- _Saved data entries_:
####
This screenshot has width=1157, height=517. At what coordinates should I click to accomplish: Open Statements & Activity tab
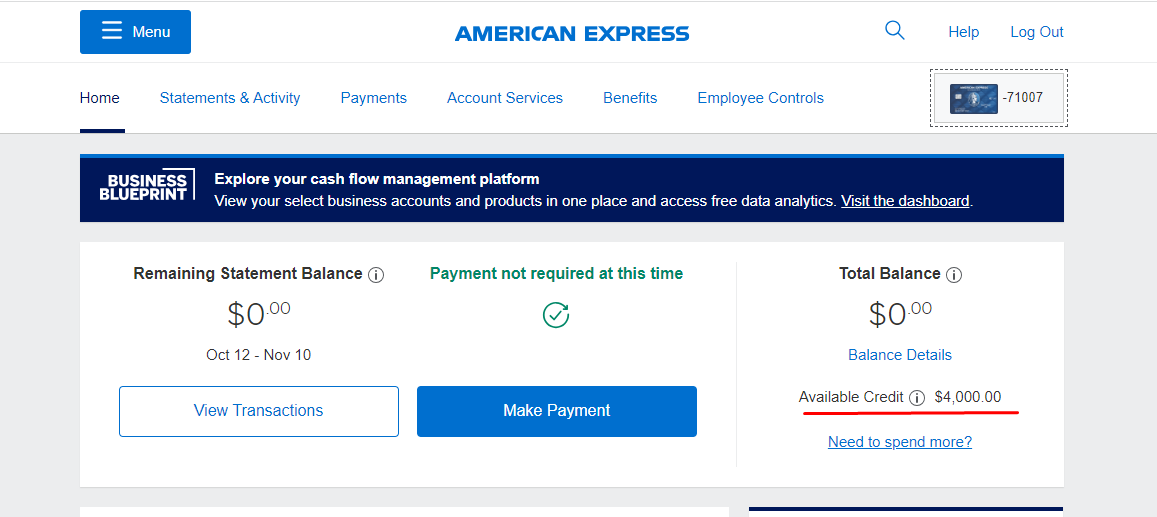[229, 98]
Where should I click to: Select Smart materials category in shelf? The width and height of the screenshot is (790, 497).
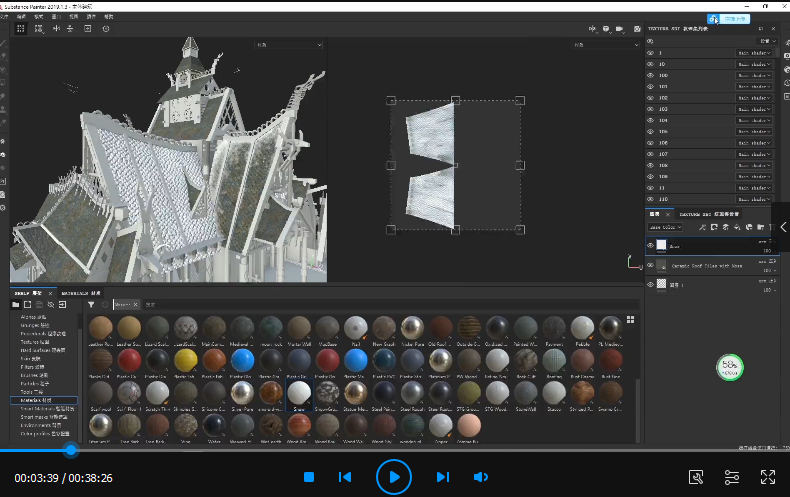(45, 408)
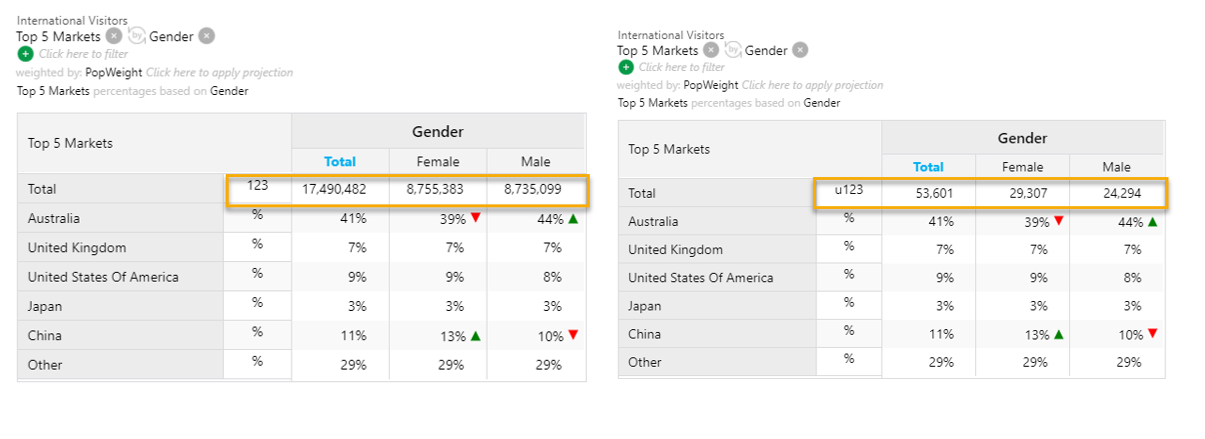This screenshot has height=439, width=1205.
Task: Click the 'by' icon in left panel
Action: [x=136, y=36]
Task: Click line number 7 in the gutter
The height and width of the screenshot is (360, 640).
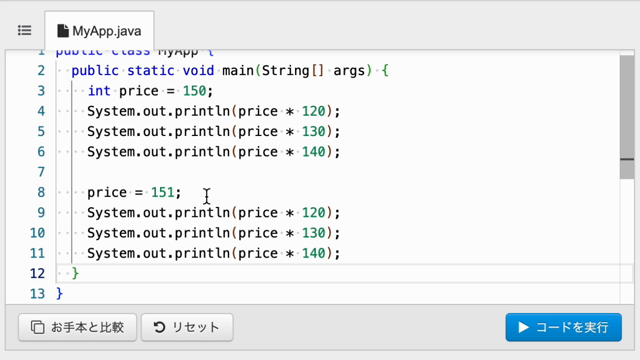Action: click(x=41, y=172)
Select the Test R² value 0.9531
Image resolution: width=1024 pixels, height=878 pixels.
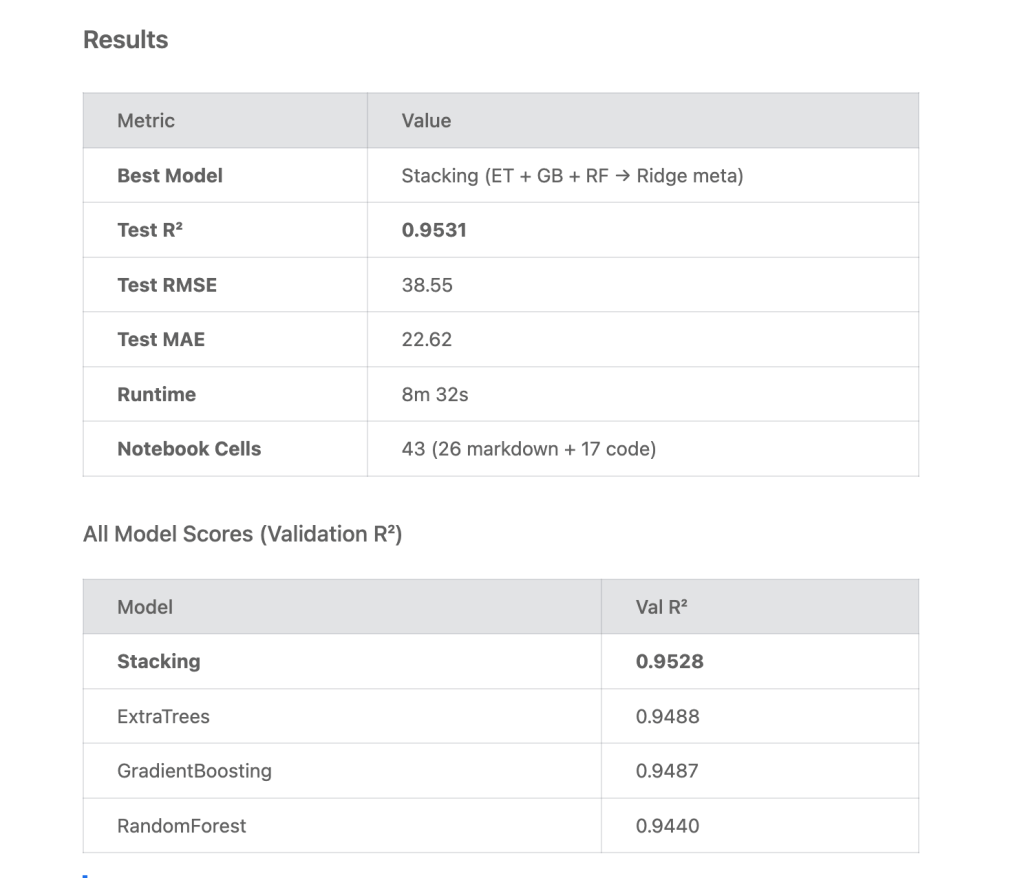click(x=434, y=230)
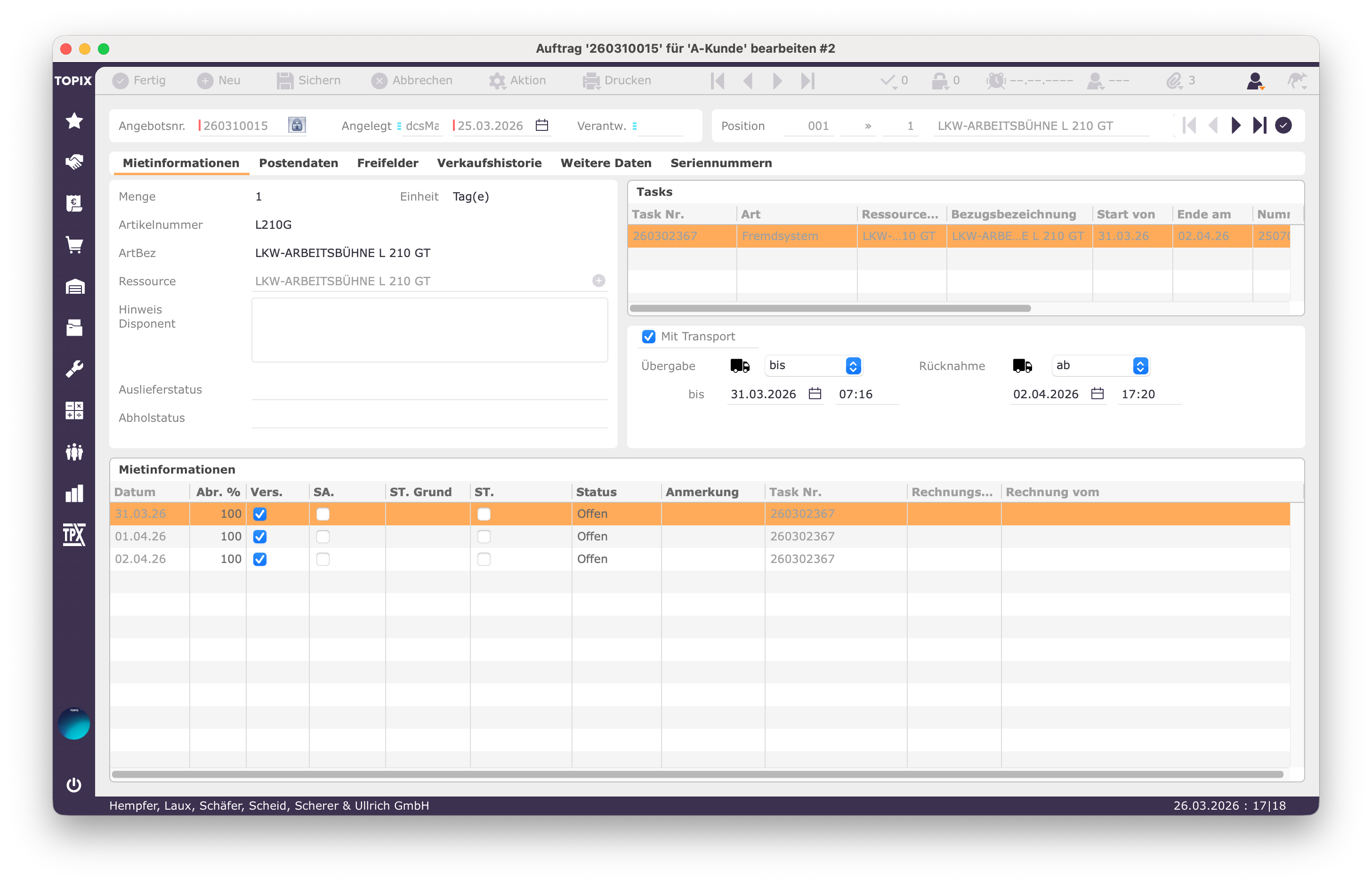Open the bar chart statistics icon
The image size is (1372, 885).
[74, 493]
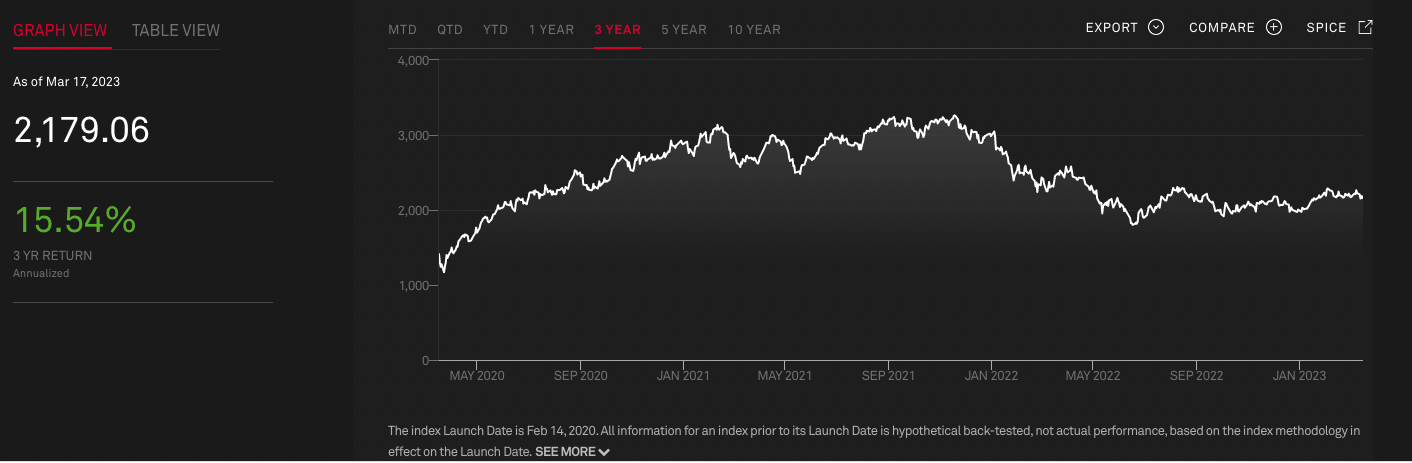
####
- _WHAT YOU ARE ASKED TO DO_:
Each line from the one holding "The height and" to the end of the records above must be copied exactly; the pictures must not be copied.

- _RESPONSE TO THIS EXERCISE_:
The height and width of the screenshot is (360, 640).
Action: click(x=41, y=172)
Select the Test R² value 0.9531
Image resolution: width=1024 pixels, height=878 pixels.
click(x=434, y=230)
Open the bar chart statistics icon
The image size is (1372, 885).
[74, 493]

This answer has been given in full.